HTCondor Project List Archives



[Date Prev][Date Next][Thread Prev][Thread Next][Date Index][Thread Index]

Re: [Condor-devel] Feedback: Quill stress testing



On 10/18/05, Jaime Frey <jfrey@xxxxxxxxxxx> wrote:
> On Oct 18, 2005, at 1:54 PM, Matt Hope wrote:
>
> > On 10/18/05, Ian Chesal <ICHESAL@xxxxxxxxxx> wrote:
> >
> >> seconds.
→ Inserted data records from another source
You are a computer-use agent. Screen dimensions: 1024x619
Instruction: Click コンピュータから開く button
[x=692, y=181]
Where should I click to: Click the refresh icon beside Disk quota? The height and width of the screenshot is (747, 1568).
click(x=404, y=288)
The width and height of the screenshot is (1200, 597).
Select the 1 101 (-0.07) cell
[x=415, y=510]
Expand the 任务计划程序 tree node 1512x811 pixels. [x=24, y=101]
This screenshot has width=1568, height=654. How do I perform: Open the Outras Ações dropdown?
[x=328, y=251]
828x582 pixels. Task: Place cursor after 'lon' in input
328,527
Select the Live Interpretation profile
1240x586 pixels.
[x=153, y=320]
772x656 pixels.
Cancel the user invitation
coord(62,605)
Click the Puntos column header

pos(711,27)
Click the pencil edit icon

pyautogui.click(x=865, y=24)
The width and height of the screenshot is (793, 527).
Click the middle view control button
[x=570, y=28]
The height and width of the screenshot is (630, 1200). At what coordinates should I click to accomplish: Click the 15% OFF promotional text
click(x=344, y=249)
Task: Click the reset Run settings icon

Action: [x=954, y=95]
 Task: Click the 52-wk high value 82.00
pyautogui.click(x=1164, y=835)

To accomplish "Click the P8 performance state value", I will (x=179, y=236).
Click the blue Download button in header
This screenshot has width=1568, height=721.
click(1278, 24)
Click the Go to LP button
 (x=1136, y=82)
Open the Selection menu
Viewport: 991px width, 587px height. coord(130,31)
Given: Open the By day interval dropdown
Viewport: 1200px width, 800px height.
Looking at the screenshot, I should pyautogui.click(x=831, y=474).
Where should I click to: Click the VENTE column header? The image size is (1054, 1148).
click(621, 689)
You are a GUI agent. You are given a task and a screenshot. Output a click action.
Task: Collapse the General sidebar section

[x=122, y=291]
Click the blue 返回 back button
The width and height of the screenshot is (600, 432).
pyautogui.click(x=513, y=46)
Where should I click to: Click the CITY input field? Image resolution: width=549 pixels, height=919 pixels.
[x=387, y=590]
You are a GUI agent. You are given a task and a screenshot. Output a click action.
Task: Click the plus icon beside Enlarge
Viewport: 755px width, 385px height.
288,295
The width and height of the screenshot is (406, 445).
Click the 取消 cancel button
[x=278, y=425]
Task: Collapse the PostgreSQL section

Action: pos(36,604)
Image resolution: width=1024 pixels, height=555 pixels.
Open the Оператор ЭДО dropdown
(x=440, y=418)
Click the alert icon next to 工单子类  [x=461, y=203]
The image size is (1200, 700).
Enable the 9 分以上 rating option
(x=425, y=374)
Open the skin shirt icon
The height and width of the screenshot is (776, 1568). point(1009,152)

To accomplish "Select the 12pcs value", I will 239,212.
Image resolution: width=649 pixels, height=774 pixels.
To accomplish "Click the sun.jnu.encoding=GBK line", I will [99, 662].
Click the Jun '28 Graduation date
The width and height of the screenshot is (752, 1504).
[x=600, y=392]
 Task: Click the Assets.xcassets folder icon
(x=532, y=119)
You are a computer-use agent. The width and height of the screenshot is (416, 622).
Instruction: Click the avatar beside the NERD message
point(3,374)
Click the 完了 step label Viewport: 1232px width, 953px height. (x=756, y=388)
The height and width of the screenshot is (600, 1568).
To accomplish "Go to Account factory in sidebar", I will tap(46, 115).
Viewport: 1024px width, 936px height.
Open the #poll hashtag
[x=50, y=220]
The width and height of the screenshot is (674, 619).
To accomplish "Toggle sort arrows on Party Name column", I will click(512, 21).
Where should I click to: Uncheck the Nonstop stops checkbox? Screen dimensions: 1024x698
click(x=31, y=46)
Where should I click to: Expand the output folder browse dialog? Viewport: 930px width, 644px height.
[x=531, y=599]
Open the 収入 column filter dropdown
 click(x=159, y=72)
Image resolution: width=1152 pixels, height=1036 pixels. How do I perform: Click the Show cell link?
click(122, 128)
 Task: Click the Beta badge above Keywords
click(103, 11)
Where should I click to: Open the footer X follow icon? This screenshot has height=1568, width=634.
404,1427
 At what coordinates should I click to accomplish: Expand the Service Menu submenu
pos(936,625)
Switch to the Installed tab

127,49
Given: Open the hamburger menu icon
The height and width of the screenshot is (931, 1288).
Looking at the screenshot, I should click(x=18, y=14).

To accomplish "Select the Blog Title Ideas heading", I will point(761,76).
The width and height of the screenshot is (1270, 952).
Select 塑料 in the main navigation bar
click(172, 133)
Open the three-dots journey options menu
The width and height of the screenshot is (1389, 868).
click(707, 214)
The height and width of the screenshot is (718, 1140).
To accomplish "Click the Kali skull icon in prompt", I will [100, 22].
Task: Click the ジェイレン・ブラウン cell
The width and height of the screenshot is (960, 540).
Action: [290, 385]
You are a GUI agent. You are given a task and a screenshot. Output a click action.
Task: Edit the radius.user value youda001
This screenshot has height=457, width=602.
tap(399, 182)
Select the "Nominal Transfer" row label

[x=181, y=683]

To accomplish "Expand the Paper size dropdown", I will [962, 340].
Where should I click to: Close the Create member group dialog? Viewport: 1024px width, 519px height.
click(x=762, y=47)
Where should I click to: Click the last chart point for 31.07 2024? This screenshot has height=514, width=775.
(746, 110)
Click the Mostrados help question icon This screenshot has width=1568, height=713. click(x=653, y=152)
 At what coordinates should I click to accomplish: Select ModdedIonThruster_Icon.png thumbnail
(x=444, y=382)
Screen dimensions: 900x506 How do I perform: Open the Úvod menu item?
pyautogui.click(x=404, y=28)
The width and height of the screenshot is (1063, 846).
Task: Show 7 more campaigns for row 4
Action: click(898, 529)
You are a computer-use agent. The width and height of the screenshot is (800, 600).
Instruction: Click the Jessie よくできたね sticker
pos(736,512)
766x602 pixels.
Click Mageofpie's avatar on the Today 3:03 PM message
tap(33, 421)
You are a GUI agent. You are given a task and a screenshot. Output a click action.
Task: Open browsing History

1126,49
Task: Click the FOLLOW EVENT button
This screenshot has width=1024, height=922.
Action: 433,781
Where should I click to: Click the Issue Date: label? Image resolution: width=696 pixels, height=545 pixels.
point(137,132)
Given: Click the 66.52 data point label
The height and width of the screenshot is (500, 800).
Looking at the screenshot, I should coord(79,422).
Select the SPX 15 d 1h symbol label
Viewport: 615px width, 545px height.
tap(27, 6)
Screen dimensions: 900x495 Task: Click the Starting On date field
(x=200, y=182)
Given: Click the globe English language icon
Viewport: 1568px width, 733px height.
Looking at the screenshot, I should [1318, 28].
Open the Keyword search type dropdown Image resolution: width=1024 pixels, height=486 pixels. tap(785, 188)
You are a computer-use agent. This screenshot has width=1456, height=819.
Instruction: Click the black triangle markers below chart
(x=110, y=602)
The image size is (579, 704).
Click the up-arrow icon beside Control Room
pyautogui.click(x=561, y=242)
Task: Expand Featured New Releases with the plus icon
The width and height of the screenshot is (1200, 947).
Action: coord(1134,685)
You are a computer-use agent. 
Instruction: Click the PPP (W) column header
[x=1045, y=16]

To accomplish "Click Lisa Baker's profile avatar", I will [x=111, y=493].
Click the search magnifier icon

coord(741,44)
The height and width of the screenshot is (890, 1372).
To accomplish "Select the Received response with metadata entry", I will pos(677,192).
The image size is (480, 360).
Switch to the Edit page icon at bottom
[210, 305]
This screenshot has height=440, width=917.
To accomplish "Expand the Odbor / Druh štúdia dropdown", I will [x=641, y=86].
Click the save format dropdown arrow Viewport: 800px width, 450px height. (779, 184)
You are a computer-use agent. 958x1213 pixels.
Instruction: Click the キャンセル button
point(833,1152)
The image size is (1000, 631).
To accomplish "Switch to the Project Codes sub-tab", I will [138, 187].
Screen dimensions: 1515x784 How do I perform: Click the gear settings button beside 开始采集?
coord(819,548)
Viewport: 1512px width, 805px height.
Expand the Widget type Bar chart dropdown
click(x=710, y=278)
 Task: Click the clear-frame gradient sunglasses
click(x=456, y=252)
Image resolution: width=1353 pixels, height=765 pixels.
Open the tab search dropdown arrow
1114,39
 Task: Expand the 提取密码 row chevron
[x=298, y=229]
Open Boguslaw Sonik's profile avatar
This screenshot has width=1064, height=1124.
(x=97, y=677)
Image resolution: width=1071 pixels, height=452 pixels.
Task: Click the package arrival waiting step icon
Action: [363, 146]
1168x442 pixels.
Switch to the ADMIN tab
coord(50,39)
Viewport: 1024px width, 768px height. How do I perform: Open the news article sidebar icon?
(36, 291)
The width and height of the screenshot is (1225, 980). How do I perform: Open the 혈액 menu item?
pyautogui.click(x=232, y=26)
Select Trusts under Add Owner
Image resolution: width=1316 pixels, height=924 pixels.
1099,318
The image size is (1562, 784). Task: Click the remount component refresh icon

It's when we remove large numbers of jobs that the quill
> >> binary
> >> really doesn't do well.
> >>
> >> If I submit 300 1000-job clusters and then condor_rm all 300
> >> clusters with
> >> one command line the database grinds to a halt.
> >
> > On a side note I should point out the same thing* happens to many of
> > my users when removing large numbers of jobs wihout quill (even if
> > those jobs aren't even running and are on hold!)
> >
> > the condor_rm process in general seems seriously expensive
> >
> > Matt
> >
> > * takes ages - schedd stops responding, ends needing a net stop condor
> > to sort it out
>
> Does the condor_rm take a long time to complete, or does it take a
> long time for the jobs to leave the queue? Leaving the queue forces
> at least one disk sync per job.

condor_rm takes under 1 min to return (seems reasonable)

But after this for at least tens of minutes* the schedd won't respond
- at least to condor_q

* Most users give up before this and start killing processes and
wiping their job queue log